How Shakespeare Will Shake Up Your Marketing Performance

Enjoy Digital
By Enjoy Digital
5 minutes to read

Britain’s most renowned playwright, William Shakespeare, once famously wrote; “All the world’s a stage…” as part of a profound speech which likens the world to a ‘universal theatre‘, life to a performance, and how we all have a part to play in it. For marketing today, this statement couldn’t be more true…

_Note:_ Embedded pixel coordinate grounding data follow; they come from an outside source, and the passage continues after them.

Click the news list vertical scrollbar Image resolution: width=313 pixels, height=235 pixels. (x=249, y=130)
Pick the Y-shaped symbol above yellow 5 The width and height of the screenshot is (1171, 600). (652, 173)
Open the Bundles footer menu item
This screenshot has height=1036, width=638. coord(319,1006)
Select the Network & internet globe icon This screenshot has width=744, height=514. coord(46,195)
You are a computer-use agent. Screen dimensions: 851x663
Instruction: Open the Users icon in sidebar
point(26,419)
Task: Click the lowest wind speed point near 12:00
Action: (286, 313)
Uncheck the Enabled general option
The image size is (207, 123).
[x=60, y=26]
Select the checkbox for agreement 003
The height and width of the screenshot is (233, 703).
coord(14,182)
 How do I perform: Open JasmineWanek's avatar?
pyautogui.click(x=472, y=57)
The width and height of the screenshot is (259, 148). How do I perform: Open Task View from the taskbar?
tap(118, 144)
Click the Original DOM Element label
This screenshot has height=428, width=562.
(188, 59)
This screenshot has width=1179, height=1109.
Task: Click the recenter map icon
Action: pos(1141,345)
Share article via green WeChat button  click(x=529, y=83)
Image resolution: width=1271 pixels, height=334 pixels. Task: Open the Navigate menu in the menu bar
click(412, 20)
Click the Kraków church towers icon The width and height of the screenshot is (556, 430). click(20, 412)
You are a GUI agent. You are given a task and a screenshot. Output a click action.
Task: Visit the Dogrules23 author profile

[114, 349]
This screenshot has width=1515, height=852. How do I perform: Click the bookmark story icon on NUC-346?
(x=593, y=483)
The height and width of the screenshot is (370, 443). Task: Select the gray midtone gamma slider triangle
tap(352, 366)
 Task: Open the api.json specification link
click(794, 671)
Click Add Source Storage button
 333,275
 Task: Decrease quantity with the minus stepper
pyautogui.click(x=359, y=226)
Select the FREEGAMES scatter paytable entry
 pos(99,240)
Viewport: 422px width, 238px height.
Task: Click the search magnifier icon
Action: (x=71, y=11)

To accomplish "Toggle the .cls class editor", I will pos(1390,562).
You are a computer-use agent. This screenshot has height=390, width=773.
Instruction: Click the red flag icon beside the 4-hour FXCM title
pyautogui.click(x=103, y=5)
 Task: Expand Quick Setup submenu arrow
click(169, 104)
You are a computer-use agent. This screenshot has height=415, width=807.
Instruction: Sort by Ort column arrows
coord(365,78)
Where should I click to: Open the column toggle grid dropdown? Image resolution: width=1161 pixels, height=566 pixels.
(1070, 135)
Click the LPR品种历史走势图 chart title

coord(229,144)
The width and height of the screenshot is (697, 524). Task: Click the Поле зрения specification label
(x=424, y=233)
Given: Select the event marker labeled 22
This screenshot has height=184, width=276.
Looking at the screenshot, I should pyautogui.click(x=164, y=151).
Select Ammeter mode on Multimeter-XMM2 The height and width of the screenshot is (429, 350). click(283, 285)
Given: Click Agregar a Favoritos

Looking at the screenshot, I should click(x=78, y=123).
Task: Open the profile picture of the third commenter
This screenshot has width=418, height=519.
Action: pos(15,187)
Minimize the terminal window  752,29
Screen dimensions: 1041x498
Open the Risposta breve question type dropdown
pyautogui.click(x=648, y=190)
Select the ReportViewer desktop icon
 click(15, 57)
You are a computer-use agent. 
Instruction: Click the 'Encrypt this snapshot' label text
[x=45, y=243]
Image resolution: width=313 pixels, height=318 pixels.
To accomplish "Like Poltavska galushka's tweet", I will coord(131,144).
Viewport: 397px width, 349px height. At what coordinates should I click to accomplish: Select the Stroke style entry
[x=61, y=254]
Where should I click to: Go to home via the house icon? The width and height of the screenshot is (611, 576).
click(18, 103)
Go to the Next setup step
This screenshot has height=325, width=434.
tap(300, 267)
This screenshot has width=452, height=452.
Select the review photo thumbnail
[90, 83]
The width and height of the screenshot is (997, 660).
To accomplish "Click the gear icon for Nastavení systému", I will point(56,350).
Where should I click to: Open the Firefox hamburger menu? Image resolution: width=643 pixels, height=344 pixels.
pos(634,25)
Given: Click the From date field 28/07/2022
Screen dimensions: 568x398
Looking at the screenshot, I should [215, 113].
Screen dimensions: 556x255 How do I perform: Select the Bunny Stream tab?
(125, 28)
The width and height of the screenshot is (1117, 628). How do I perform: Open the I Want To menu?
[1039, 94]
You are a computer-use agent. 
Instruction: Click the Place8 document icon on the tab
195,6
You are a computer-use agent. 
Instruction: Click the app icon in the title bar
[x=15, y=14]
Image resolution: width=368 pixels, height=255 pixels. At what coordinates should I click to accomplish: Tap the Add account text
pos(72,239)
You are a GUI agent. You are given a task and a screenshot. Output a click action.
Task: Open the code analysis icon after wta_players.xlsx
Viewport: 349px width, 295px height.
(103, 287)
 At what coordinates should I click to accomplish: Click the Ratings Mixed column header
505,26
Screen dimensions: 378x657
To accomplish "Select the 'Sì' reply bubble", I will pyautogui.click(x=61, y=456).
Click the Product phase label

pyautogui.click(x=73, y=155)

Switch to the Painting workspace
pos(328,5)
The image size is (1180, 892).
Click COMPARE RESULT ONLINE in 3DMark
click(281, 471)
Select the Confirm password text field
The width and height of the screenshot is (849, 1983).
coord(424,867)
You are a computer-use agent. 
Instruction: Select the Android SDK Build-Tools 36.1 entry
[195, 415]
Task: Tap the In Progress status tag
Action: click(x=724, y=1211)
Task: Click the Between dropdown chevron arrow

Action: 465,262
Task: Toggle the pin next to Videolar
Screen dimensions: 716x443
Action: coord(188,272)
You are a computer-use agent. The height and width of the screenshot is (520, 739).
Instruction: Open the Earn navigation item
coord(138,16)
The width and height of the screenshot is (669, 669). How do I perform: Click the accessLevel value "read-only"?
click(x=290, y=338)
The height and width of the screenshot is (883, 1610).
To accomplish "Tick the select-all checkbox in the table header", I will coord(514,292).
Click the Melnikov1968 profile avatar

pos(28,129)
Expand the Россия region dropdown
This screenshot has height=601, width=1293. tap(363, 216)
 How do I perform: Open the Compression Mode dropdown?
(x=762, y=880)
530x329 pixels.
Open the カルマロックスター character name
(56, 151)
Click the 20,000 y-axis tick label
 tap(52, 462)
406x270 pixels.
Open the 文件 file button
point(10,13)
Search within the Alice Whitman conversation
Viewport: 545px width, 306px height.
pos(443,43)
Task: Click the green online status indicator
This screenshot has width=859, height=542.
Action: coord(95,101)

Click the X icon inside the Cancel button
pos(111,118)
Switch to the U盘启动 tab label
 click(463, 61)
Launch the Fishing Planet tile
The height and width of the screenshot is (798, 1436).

Bards and Brands – How Shakespeare Will Shake Up Your Marketing Performance

All the world’s a stage:

With the increasing globalisation and digitalisation of brands, customers can engage with your company and your brand messages across the world in any country at any time. This means that you must always be performing for them, sending and showing them good content they will be interested in. Your customers will always be expecting a good show, and demanding you deliver time and time again. Otherwise, if your customers aren’t happy with your performance they will leave, or worse; demand their money back. Others might stay out of loyalty, politely clapping before leaving, but those who truly love your brand will be calling for an encore!

Bards and Brands – How Shakespeare Will Shake Up Your Marketing Performance

Not only that, but happy customers will also be highly recommending you to their friends, generating more customers for you, and if your performance is truly exceptional you could also receive the critic’s acclaim! Likewise, if your messages don’t hit the right tone, critics will be just as quick to give you poor reviews. There’s a fine line between having a hit or producing a flop, and marketing producers (both for social and content marketing) need to be aware and ready for this, to be able to turn their show around. In some cases, through clever and ingenious social media use, a brand can easily turn a potential negative into a positive.

Bards and Brands – How Shakespeare Will Shake Up Your Marketing Performance

(Such as this ‘hilarifish’ exchange between a customer disappointed by his lack of favourite battered fish on the Sainsbury’s freezer shelves, and the supermarket’s ‘fintastic’ response.)

It is also important to remember that it’s not always just you and your company on that stage, but it’s extremely cluttered with other brands, all giving different performances to the same audience at the same time. This creates highly “distracted customers”, and it can be hard to gain their attention as “there is a lot of noise and distractions to cut through to reach out and get a brand message across”. Not to mention people will always be looking to find the best deal or something which appeals to them in that moment.

In this industry, to get your customer’s attention it’s not just about shouting the loudest, but saying the best thing which will resonate and appeal to them and will attract their attention for more than just a few seconds, by offering them the best and most engaging and appealing content.

However, it’s not just all about what is going on onstage, there is also a lot happening in the wings, which acts as a driving force to ensure everything runs smoothly, to guarantee the performance’s success.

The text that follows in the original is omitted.